This analysis consisted of data from 29,333 children of age 0–59 months. Of these, 15,281 (52.09%) had at least one form of the undernutrition indicators (stunting, wasting, and underweight) measured in terms of CIAF. We examined the prevalence of CIAF of U5C experience across different child and mother-household level covariates. The prevalence of CIAF was more common among parents with no formal education compared to parents with secondary and post-secondary levels of educations. Most of the undernourished children were from rural areas. Also, the prevalence of undernourished children was reported from the lower wealth index of households, from mothers having no media exposure, from unimproved toilets and sanitation compared with their counterparts.
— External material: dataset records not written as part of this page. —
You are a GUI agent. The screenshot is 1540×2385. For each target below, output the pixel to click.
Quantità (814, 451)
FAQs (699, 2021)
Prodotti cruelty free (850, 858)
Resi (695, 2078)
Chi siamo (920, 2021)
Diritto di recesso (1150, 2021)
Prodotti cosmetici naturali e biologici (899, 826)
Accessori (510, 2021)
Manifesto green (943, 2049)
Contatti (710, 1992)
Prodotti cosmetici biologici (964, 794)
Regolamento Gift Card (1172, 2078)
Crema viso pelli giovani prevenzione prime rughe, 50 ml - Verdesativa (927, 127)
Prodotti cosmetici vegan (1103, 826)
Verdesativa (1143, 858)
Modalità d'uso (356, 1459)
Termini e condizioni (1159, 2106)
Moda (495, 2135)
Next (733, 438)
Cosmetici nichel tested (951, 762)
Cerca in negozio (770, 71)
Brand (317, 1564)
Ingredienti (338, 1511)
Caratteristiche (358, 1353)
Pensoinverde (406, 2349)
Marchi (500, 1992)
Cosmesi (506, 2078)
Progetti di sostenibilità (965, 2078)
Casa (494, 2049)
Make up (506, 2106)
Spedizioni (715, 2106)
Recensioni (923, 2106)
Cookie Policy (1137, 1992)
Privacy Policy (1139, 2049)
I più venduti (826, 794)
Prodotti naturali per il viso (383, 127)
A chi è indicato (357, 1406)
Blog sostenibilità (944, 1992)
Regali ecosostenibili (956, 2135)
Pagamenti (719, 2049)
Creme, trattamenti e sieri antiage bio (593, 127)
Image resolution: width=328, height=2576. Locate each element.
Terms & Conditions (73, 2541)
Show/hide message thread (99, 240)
Covariates that were significant in the Chi-square statistics were used to develop the ML algorithms on the training dataset (Table 2).

Table 2.

Sample characteristics (n = 29,333)

Variables Categories Nourished (%) CIAF (%) X2 test statistic p values
Sex of child Male 44.74 55.26 29.96 < 0.001
Female 47.93 52.07
Age of a child (months) < 23 55.40 44.60 652.83 < 0.001
24–59 40.25 59.78
Vitamin A Yes 43.75 56.25 75.02 < 0.001
No 48.79 51.21
Birth order 1 50.36 49.64 67.89 < 0.001
2–3 47.55 52.45
4 +  44.17 55.83
Breastfeeding Yes 46.21 53.79 0.14 0.707
No 46.59 53.41
Comorbidity Yes 43.17 56.83 58.25 < 0.001
No 47.88 52.12
Size of the child at birth Smaller than average 46.30 53.7 268.357 < 0.001
Average 48.06 51.94
Larger than average 50.9 49.10
Dietary diversity score (DDS) Below minimum 46.56 53.44 2.432 0.349
Minimum 45.51 54.49
Types of birth Singleton 46.62 53.38
Multiple 29.17 70.83
Mother’s age 15–24 48.51 51.49 31.06 < 0.001
25–34 46.46 53.54
35–49 43.91 56.09
Place of residence Rural 44.61 55.39 285.50 < 0.001
Urban 60.58 39.42
Mother’s education No formal education 42.98 57.02 510.57 < 0.001
Primary 51.81 48.19
Secondary and above 69.85 30.15
Father’s education No formal education 41.09 58.91 475.61 < 0.001
Primary 49.68 50.32
Secondary and above 59.81 40.19
Woman’s autonomy tertiles Low autonomy 44.11 55.89 49.84 < 0.001
Middle autonomy 47.60 52.40
High autonomy 48.84 51.16
Source of drinking water Unimproved 44.77 55.23 20.04 0.009
Improved 47.41 52.59
Toilet facilities Unimproved 41.29 58.71 442.18 < 0.001
Improved 53.77 46.23
BMI Underweight 40.46 59.54 278.85 < 0.001
Normal 46.85 53.15
Overweight 66.01 33.99
Household number Less than 4 48.42 51.58 18.74 0.017
5–9 45.48 54.52
10 47.22 52.78
Number of under-five children in HH 1 47.19 52.81 62.44 < 0.001
2 44.23 55.77
3 or more 50.43 49.57
Media exposure No 43.03 56.97 205.71 < 0.001
Yes 51.63 48.37
Mother’s working status Unemployed 48.14 51.86 65.67 < 0.001
Employed 43.27 56.73
Wealth quintile Poorest 40.31 59.69 343.16 < 0.001
Poorer 42.56 57.44
Middle 45.92 54.05
Richer 48.56 51.44
Richest 56.67 43.33
EDHS 2000 38.81 61.19 394.42 < 0.001
2005 43.62 56.38
2011 48.54 51.46
2016 53.34 46.66

Figures in the supplementary documents indicated the effects of different levels of the log of the regularization parameter (λ) for the ridge, elastic net, and lasso regression using the dotted vertical lines (here at x = − 4.51, x = − 7.84, and x = − 8.71) respectively, which indicates the accuracy of the prediction maximization. The coefficients for the given model features were indicated for different values of log (λ) that minimizes a mean squared error (MSE) of coefficients established during the cross-validation. The graph shows that as the log (λ) value decreases, the number of the variables included in the model (those with nonzero coefficients) increases (Additional file 1).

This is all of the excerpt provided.